Sometimes it is just as simple as getting everyone in the same room or on the same Zoom and envisioning. But innovation is key to moving us forward as a community, getting more people to feel buy-in, having more people feel as if they have a place at the table. And I think that is something that I especially bring. You might even call it my wheelhouse.

How so?

One great example is my work with the Common Table Foundation, which we did through the Lois and Walter Capps organization. The Common Table program did a great job reengaging communities and reengaging with the common touch of your neighbor. I think there’s much to be said for creating genuine community. That starts with human decency. We just need to be better humans to one another. And yeah, there’s policy issues that need to be fixed. There’s procedures and things that definitely could be upgraded. But I think before you get to all of that, you need visionary leadership from someone who can paint that picture of folks, so that they have a north star of where to navigate. In my view, that’s something we’ve been missing. 

Beyond State Street there are many disparate stakeholders in SB. Including a part of the population that does not speak English, some of whom feel disenfranchised. How do you begin to bring these groups together?

Food, food, start with food. It sounds simple and kind of Pollyannish, but there’s something to be said when you sit down and break bread with somebody. You learn a lot about them. I’m not a native Spanish speaker myself, but I have friends who their parents don’t speak English to me. And so being able to understand and figure and navigate that without being defensive, it’s about learning about and accepting your neighbors for who they are, allowing them to show up as their whole selves. 

I’ve referred to Santa Barbara as kind of like a great Petri dish… just by the very nature of what is contained in our little bowl here, we’ve got the ingredients to do some great stuff. But there needs to be certain elements in place to let that happen, certain leadership, certain energy, certain vision. And I think all that stuff is just prime picking for making this a great community and a great model community.

And so here we are again back at the importance of local leadership.
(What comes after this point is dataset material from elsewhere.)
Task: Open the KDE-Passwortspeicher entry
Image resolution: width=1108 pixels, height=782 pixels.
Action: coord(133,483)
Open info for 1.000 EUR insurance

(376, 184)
You’re talking to people, and you’re doing your due diligence right now. Are you close to making a decision?

I’m close. People think it’s as simple as a yes or no answer. And it could be. But that’s not the person you want. There are a couple key conversations that I’d like to have. And it’s more my own traditional thing than anything else, but I’m leaning more towards yes. 
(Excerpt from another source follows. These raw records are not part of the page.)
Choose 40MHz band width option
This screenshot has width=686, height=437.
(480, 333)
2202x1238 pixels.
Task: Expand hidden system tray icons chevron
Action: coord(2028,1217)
Is it about getting the blessing from certain people or groups?

Not necessarily the blessing, but it’s about checking in. I can’t ignore the fact that this land belonged to the Chumash. And people run for office left and right, and I’m not sure how many check in with that original element, that native element to our area. And I think that there’s something to be said for that. I think that there’s something to be learned from that as we’re talking about institutional knowledge. In 2017, 2018, the area was shocked to find out about these fires and the mudslide. But if you talk to folks that are native to the area, that’s kind of the cycle here. And it wasn’t until I heard that perspective that, well, of course it makes sense. And so for me, there’s an element of traditionalism that goes into wanting to make sure that you check in with those folks and make sure that the natives have a voice at the table and feel welcome to that conversation, should they want to engage.

So you think you can navigate the labyrinth of city politics?
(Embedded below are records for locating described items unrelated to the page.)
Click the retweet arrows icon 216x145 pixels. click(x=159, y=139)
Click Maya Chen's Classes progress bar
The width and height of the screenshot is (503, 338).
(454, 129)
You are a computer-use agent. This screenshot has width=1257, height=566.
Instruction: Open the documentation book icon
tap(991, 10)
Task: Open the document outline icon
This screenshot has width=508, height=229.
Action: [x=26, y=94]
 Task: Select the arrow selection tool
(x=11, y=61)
Look, I ran hurdles in college and hurdling was my event. I always had a passion for hurdling, but I realized early on in my twenties that hurdles was more than just a track event, it was a lifestyle. When I’m facing hurdles, that’s when I’m most comfortable, that’s when I feel most aligned with some sort of purpose. The work I’ve been doing with Hannah-Beth has been that. And the work I would do for Santa Barbara will be that. Running hurdles is not just a skill, it’s an attitude. An attitude I have always had and always will have.